--- Information supplied Enclosed Below ---

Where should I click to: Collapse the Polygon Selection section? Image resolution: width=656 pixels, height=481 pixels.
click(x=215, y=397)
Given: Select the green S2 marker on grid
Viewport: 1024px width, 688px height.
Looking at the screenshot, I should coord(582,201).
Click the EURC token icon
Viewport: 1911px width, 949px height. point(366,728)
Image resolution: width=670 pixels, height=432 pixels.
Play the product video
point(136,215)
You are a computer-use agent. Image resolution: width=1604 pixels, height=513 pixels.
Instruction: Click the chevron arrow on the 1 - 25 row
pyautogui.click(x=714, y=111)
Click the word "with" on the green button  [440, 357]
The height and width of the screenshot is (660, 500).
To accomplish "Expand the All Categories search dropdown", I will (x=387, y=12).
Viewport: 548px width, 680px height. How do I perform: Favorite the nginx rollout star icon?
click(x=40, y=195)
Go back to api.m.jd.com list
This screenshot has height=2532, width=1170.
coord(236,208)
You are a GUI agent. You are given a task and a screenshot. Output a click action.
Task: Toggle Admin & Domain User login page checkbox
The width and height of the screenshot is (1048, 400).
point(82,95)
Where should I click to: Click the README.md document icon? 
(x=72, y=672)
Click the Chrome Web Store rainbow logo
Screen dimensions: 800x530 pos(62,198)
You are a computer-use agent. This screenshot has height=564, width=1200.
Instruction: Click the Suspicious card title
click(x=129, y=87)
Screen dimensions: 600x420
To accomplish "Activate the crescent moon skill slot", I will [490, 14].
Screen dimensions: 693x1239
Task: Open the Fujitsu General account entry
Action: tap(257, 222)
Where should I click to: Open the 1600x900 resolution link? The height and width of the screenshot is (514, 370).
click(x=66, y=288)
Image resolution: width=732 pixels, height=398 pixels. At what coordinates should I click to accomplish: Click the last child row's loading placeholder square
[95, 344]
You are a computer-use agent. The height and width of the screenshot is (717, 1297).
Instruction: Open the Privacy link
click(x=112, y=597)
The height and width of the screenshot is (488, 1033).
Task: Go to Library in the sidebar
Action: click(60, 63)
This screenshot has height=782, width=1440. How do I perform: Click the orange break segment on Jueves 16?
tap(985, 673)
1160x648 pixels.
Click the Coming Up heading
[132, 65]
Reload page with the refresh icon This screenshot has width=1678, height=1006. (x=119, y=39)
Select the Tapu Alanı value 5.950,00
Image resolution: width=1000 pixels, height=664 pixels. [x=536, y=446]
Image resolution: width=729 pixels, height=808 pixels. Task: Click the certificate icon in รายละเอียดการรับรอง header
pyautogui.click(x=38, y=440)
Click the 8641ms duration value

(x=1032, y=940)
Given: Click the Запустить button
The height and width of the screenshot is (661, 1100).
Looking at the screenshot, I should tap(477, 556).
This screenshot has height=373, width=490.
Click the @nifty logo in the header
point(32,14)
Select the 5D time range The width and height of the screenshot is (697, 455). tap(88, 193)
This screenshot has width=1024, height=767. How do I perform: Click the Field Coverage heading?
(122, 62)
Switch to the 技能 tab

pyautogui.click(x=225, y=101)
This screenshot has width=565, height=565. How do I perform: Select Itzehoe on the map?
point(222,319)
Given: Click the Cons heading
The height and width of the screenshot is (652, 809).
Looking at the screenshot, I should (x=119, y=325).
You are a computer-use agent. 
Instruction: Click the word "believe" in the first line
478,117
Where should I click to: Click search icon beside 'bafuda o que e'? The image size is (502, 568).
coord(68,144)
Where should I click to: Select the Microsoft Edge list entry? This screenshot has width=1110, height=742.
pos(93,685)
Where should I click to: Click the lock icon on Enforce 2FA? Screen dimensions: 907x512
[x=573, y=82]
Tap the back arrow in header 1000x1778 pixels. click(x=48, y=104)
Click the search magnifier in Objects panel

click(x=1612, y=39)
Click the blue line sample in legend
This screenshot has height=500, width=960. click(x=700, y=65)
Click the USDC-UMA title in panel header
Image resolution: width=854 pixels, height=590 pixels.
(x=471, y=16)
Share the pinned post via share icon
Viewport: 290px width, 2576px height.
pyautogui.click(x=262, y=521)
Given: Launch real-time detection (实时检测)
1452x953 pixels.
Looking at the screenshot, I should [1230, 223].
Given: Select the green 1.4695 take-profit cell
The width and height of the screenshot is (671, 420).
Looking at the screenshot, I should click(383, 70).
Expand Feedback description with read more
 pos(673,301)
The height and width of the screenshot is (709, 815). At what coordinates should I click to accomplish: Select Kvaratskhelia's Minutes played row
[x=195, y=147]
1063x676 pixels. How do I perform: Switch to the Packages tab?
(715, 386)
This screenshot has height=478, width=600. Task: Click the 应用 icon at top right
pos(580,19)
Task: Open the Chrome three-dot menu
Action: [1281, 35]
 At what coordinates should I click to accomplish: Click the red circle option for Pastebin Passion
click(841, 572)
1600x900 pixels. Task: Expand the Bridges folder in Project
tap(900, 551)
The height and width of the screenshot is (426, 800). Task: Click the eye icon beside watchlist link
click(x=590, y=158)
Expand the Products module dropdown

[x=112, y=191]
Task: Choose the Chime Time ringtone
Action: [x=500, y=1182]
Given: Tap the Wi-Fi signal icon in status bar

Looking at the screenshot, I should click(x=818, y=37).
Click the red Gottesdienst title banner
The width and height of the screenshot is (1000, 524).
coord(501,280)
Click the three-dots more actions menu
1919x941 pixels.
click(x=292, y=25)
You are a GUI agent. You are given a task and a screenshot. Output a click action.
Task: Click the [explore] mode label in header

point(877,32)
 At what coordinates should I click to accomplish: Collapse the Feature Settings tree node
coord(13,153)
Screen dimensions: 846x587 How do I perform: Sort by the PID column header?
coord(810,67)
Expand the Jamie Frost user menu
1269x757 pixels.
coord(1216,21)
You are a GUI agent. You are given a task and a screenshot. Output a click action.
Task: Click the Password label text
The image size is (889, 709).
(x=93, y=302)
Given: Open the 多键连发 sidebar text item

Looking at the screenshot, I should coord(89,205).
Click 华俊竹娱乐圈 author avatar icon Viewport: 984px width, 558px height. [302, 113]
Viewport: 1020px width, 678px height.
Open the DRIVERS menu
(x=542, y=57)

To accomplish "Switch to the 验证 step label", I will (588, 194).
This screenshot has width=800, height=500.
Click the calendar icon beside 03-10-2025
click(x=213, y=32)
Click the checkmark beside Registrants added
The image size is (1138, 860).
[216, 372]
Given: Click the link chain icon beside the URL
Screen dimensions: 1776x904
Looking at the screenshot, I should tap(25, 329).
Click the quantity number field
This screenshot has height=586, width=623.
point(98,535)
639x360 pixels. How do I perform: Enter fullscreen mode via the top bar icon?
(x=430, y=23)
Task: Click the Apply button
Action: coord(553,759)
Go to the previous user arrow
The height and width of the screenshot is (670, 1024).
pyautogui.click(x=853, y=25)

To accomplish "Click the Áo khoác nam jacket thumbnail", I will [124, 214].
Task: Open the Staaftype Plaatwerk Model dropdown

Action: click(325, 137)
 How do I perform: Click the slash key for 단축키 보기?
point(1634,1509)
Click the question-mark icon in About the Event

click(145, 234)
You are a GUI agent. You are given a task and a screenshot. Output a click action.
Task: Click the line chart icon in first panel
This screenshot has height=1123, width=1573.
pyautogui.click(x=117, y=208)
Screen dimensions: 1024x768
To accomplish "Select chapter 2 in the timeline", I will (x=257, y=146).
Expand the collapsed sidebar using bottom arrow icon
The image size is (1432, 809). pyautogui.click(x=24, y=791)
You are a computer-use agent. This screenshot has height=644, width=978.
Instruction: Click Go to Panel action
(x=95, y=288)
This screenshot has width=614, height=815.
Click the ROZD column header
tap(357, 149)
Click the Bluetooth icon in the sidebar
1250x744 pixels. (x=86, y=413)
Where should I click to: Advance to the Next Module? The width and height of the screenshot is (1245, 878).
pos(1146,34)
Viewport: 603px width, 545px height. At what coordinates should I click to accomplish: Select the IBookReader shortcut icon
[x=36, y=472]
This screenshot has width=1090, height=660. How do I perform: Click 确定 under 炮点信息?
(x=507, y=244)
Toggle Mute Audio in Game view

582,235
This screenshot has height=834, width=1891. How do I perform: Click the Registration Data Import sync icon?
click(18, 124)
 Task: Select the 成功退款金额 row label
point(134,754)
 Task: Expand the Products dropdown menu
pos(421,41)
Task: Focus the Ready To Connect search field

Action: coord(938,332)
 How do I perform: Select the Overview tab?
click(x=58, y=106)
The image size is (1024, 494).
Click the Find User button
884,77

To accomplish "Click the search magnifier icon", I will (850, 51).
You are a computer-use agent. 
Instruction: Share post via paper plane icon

--- End of Enclosed Information supplied ---

**Exercise goal**
With the line containing "Task: Focus the Ready To Connect search field" as the first and the last line of the data as the final one, copy every line between them exactly, those two included.

**Exercise solution**
Task: Focus the Ready To Connect search field

Action: coord(938,332)
 How do I perform: Select the Overview tab?
click(x=58, y=106)
The image size is (1024, 494).
Click the Find User button
884,77

To accomplish "Click the search magnifier icon", I will (850, 51).
You are a computer-use agent. 
Instruction: Share post via paper plane icon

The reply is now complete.